Collected data:
---
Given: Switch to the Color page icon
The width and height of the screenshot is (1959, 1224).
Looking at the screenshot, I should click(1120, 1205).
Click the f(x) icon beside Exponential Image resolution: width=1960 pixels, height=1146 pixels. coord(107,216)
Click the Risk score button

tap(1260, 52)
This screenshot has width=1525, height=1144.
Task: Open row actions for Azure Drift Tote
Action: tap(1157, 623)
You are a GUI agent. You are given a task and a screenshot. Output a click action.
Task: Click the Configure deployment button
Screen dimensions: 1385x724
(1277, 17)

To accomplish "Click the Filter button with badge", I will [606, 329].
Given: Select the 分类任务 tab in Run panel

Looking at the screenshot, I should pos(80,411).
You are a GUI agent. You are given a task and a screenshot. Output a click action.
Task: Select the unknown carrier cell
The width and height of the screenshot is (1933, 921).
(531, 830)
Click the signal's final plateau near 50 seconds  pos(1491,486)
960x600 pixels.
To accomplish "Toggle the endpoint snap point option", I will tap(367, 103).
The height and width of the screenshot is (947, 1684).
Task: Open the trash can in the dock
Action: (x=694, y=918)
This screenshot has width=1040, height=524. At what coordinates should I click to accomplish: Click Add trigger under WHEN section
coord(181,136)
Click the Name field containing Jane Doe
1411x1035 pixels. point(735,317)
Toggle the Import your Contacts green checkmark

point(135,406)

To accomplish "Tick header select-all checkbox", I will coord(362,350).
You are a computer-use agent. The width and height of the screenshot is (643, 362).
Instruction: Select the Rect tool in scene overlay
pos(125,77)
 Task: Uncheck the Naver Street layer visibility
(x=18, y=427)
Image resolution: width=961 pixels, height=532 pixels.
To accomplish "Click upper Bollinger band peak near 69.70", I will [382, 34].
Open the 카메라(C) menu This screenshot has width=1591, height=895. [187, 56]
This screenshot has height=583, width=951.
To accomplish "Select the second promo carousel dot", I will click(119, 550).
---
**PROBLEM**
An exact copy of the lines above between the line holding "Click the Name field containing Jane Doe" and the line holding "You are a computer-use", inclusive, is the whole answer.

**YOUR RESPONSE**
Click the Name field containing Jane Doe
1411x1035 pixels. point(735,317)
Toggle the Import your Contacts green checkmark

point(135,406)

To accomplish "Tick header select-all checkbox", I will coord(362,350).
You are a computer-use agent. The width and height of the screenshot is (643, 362).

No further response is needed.